The impact of AI on energy and metals has mostly focused on the demand side given the expected boost to power demand.

Negative impact on oil prices could decrease incomes of producers like the members of Organization of the Petroleum Exporting Countries and allies, known as OPEC+. 

KEY QUOTES

"AI could potentially reduce costs via improved logistics and resource allocation ... resulting in a $5/bbl fall in the marginal incentive price, assuming a 25% productivity gain observed for early AI adopters," Goldman Sachs said in a note.

Goldman expects a modest potential AI boost to oil demand compared to demand impact to power and natural gas over the next 10 years.
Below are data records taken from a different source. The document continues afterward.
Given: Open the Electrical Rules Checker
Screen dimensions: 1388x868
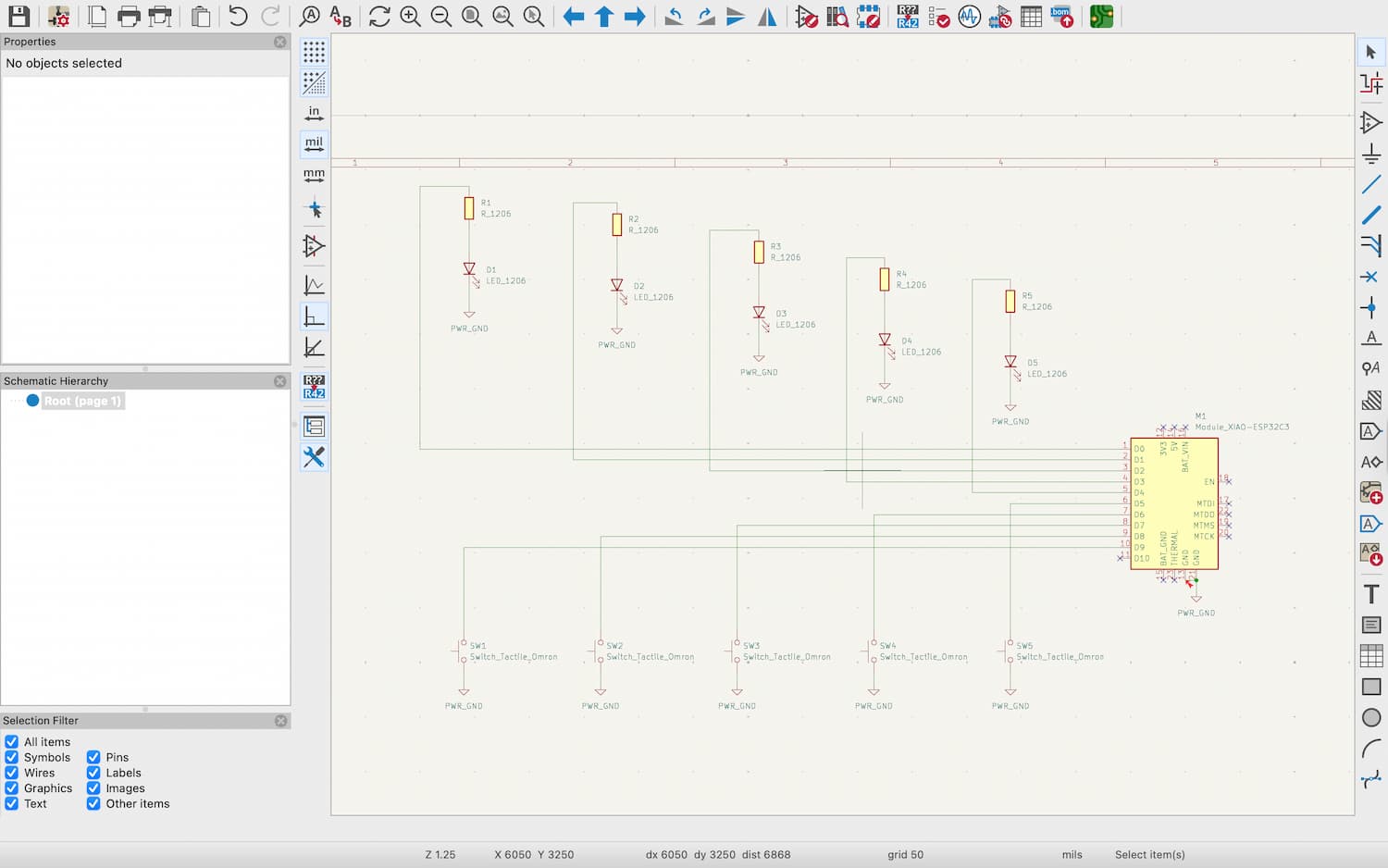Looking at the screenshot, I should pyautogui.click(x=938, y=17).
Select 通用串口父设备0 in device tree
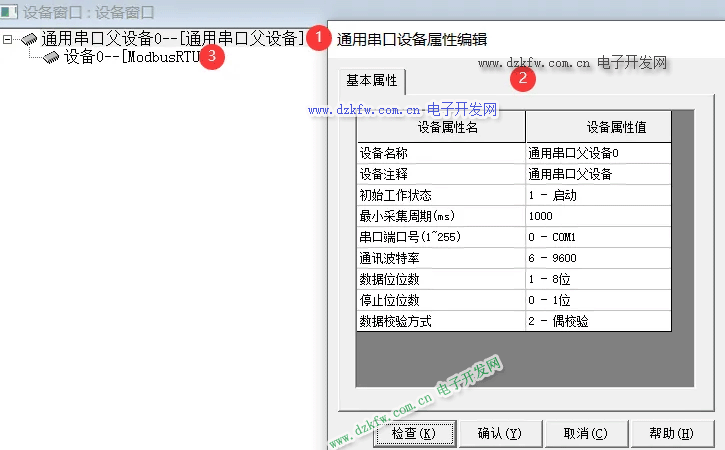Screen dimensions: 725x450 (170, 39)
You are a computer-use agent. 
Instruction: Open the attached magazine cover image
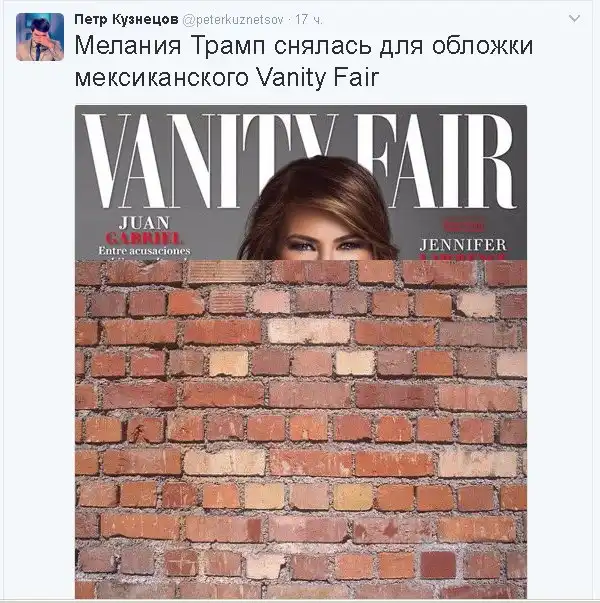(301, 351)
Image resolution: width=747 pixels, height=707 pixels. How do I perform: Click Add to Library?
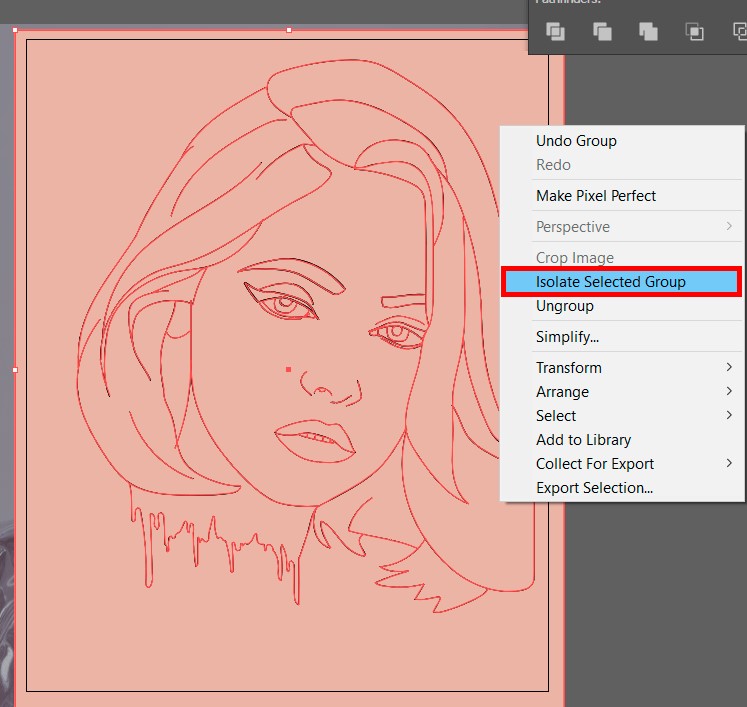pyautogui.click(x=583, y=440)
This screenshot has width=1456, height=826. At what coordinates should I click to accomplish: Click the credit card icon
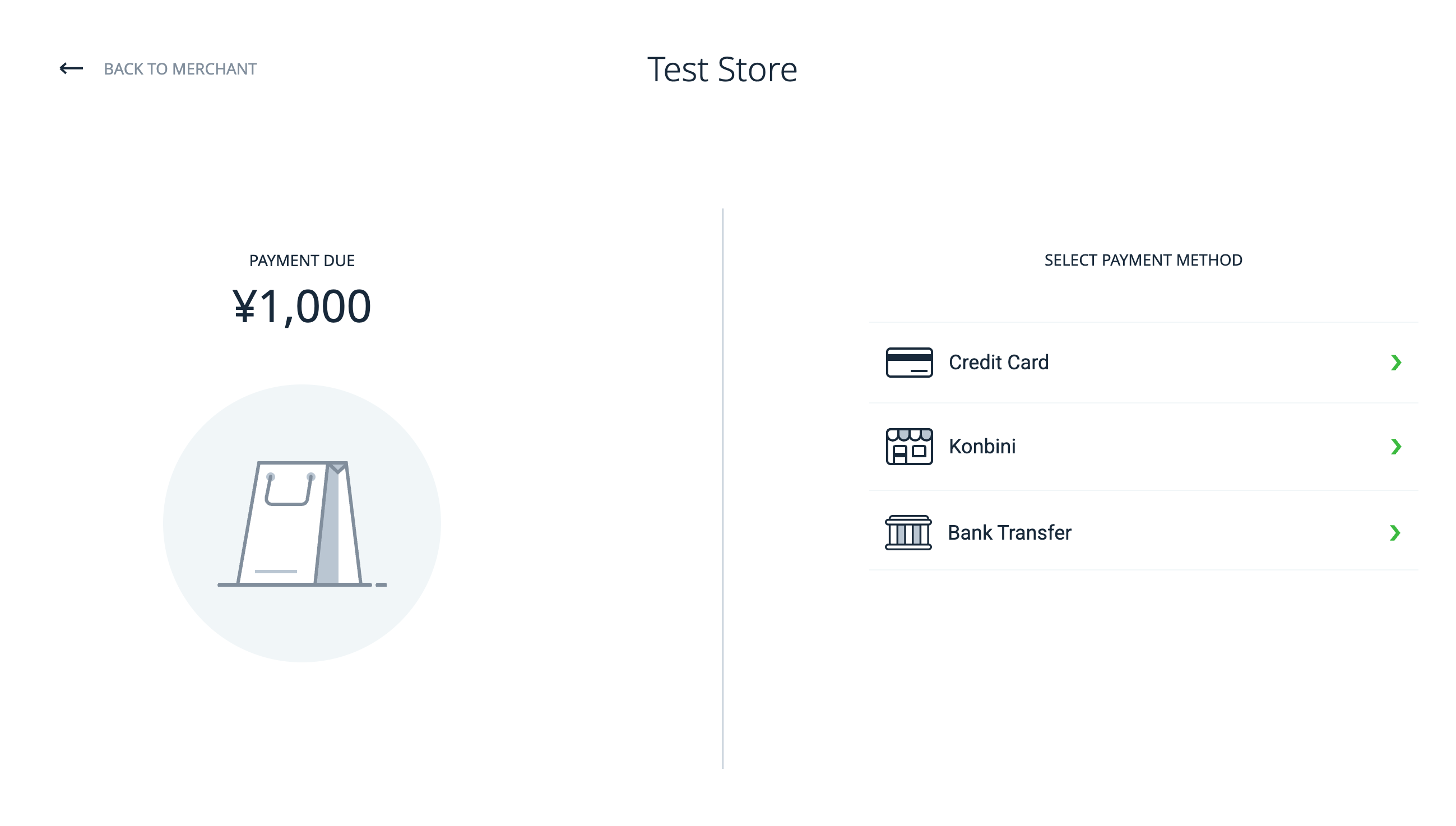(x=909, y=363)
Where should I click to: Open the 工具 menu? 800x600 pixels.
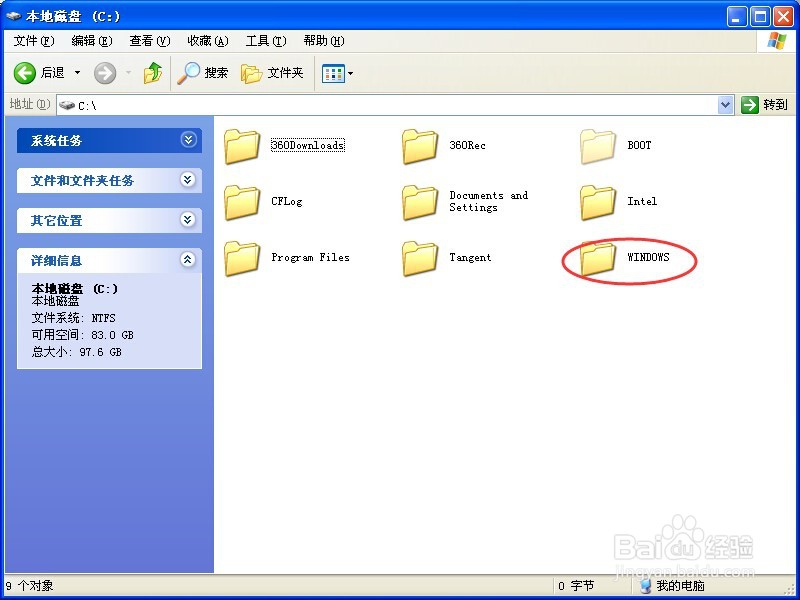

"We believe that AI would likely be a modest net negative to oil prices in the medium-to-long term as the negative impact from the cost curve (c.-$5/bbl) - oil's long-term anchor - would likely outweigh the demand boost (c.+$2/bbl)," Goldman said.

BY THE NUMBERS

According to Goldman Sachs' estimates, about 30% of the costs of a new shale well could potentially be reduced by AI. Additionally, an AI-induced 10% to 20% increase in the low recovery factors of U.S. shale could boost oil reserves by 8% to 20% (10-30 billion barrels).

CONTEXT

Brent crude futures were down $3.51, or 4.5%, to $74.02 a barrel, the lowest level since December. West Texas Intermediate crude futures were down $2.97, or 4.1%, at $70.58 - their lowest price since January.

U.S. technology companies are pursuing energy assets held by bitcoin miners to secure a shrinking supply of electricity for their rapidly expanding artificial intelligence and cloud computing data centers.